[Pixel coordinate grounding data]
————————

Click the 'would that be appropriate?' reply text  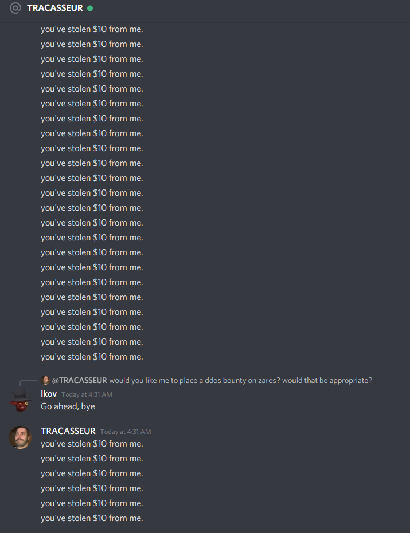click(327, 380)
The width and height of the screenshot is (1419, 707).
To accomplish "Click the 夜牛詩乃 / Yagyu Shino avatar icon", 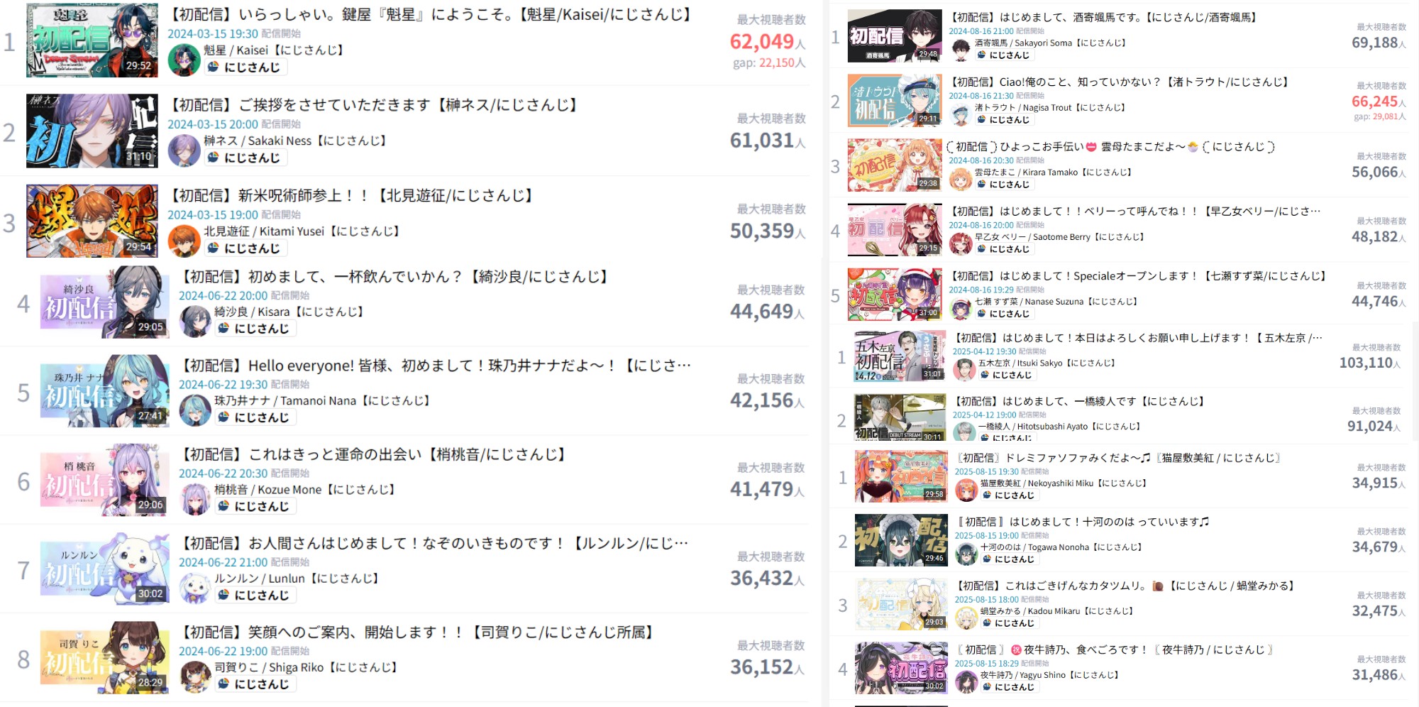I will [x=966, y=681].
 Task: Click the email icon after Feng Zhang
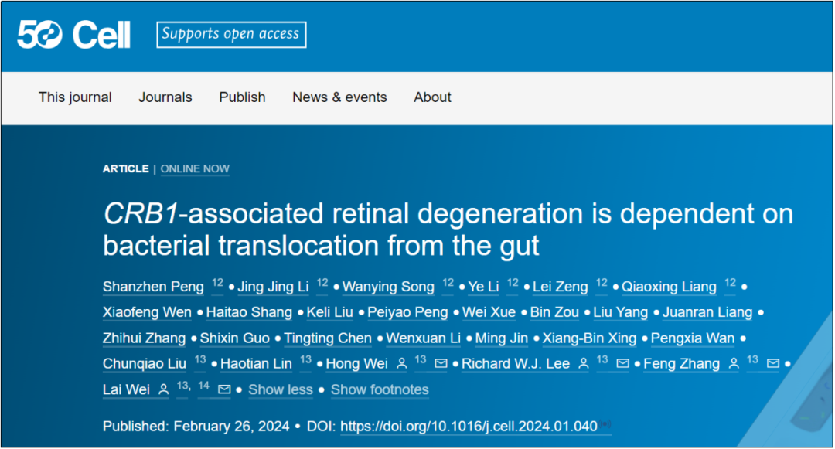pos(772,364)
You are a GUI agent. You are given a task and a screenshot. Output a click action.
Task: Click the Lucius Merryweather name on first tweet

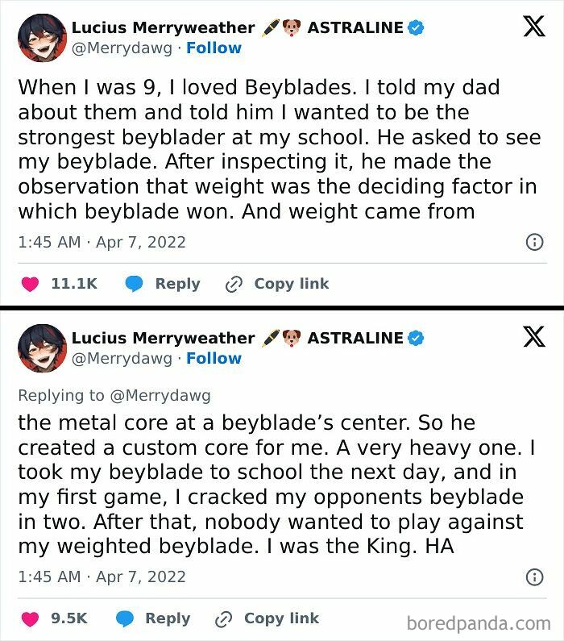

————————

Copy out each line of the data containing the string "screenshot".

The width and height of the screenshot is (1419, 707).
You are a GUI agent. You are given a task and a screenshot. Output a click action.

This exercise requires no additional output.